**Required work**
Nothing but an exact repetition of the listing should be returned.

**Supplied records**
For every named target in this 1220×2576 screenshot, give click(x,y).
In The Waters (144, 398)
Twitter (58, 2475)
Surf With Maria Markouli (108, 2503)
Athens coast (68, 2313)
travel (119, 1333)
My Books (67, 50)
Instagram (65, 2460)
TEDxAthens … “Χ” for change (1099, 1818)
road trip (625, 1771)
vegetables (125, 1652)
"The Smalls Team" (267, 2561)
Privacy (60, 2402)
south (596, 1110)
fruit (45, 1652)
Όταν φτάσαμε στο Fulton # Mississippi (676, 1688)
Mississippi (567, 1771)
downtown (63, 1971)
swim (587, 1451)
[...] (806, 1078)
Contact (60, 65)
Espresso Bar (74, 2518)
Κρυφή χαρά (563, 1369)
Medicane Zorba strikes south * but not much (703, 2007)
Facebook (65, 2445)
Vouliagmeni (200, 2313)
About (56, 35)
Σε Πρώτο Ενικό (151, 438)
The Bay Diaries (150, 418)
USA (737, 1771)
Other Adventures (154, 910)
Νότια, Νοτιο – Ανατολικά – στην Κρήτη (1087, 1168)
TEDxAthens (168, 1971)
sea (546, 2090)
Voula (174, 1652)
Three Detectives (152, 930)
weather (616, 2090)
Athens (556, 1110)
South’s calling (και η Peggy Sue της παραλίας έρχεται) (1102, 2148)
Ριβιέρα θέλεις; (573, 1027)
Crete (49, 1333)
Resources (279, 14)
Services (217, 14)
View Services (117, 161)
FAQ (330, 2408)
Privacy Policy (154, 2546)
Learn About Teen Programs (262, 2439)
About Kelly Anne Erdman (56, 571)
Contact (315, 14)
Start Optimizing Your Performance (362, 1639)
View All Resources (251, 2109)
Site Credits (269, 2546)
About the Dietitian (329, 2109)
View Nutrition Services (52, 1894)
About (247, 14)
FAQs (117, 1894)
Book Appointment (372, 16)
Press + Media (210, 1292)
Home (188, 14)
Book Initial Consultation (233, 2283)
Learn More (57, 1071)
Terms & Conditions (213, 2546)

**Response box**
For every named target in this 1220×2576 screenshot, give click(x,y).
In The Waters (144, 398)
Twitter (58, 2475)
Surf With Maria Markouli (108, 2503)
Athens coast (68, 2313)
travel (119, 1333)
My Books (67, 50)
Instagram (65, 2460)
TEDxAthens … “Χ” for change (1099, 1818)
road trip (625, 1771)
vegetables (125, 1652)
"The Smalls Team" (267, 2561)
Privacy (60, 2402)
south (596, 1110)
fruit (45, 1652)
Όταν φτάσαμε στο Fulton # Mississippi (676, 1688)
Mississippi (567, 1771)
downtown (63, 1971)
swim (587, 1451)
[...] (806, 1078)
Contact (60, 65)
Espresso Bar (74, 2518)
Κρυφή χαρά (563, 1369)
Medicane Zorba strikes south * but not much (703, 2007)
Facebook (65, 2445)
Vouliagmeni (200, 2313)
About (56, 35)
Σε Πρώτο Ενικό (151, 438)
The Bay Diaries (150, 418)
USA (737, 1771)
Other Adventures (154, 910)
Νότια, Νοτιο – Ανατολικά – στην Κρήτη (1087, 1168)
TEDxAthens (168, 1971)
sea (546, 2090)
Voula (174, 1652)
Three Detectives (152, 930)
weather (616, 2090)
Athens (556, 1110)
South’s calling (και η Peggy Sue της παραλίας έρχεται) (1102, 2148)
Ριβιέρα θέλεις; (573, 1027)
Crete (49, 1333)
Resources (279, 14)
Services (217, 14)
View Services (117, 161)
FAQ (330, 2408)
Privacy Policy (154, 2546)
Learn About Teen Programs (262, 2439)
About Kelly Anne Erdman (56, 571)
Contact (315, 14)
Start Optimizing Your Performance (362, 1639)
View All Resources (251, 2109)
Site Credits (269, 2546)
About the Dietitian (329, 2109)
View Nutrition Services (52, 1894)
About (247, 14)
FAQs (117, 1894)
Book Appointment (372, 16)
Press + Media (210, 1292)
Home (188, 14)
Book Initial Consultation (233, 2283)
Learn More (57, 1071)
Terms & Conditions (213, 2546)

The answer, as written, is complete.